Stored items
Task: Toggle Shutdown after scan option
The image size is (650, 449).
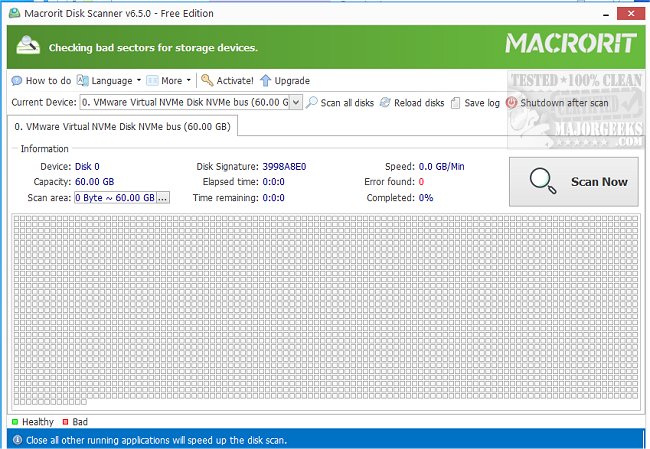Action: click(512, 102)
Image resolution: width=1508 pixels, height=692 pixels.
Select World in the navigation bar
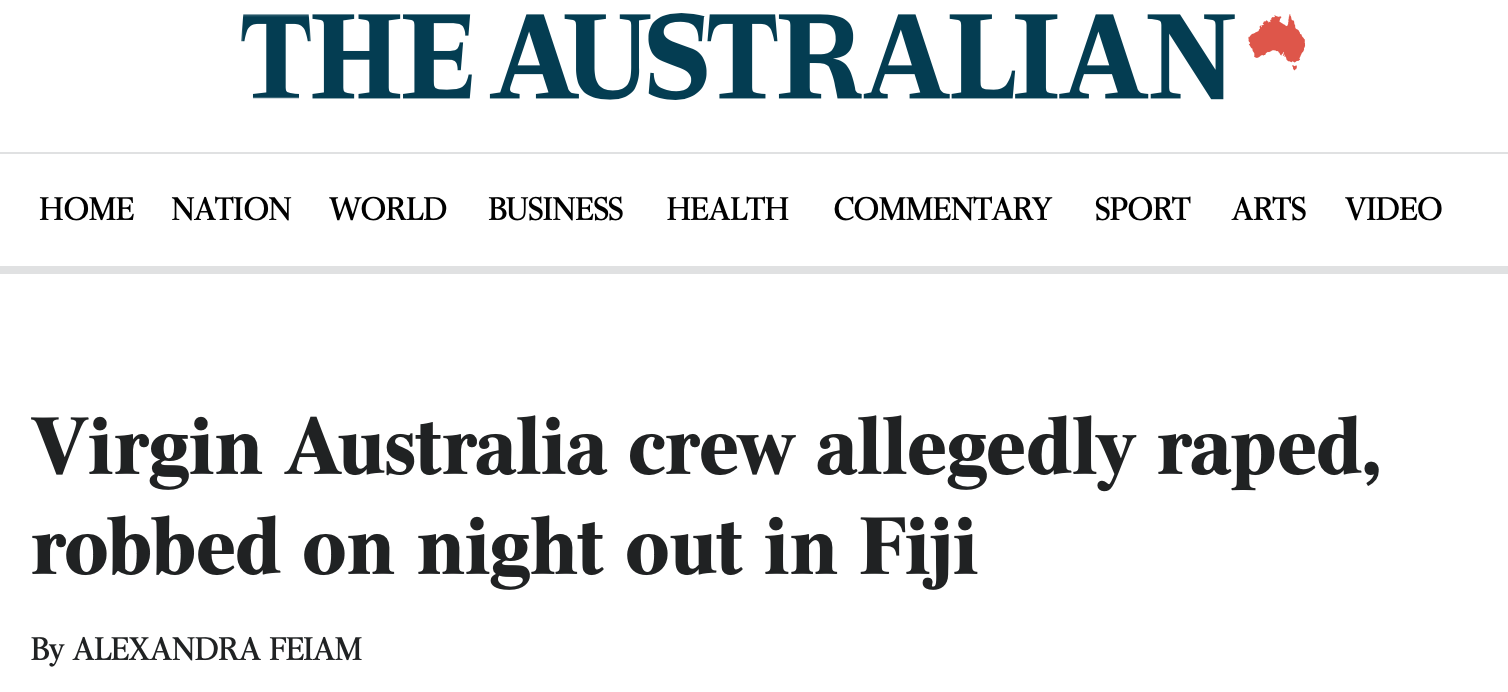[388, 209]
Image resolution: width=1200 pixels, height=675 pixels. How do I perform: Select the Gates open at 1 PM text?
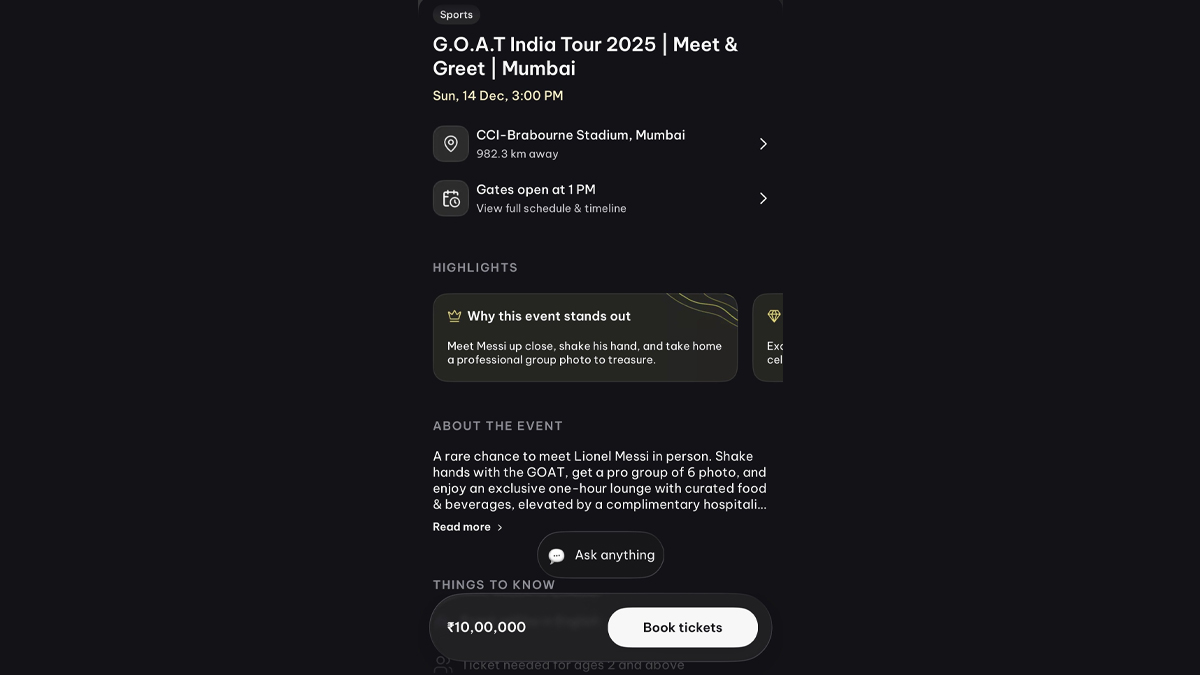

*What is being asked*.
From the records above, pull out every line containing the word "pixels".

*Result for this task*.
Image resolution: width=1508 pixels, height=692 pixels.
Image resolution: width=1200 pixels, height=675 pixels. How do I perform: Select the Gates open at 1 PM text?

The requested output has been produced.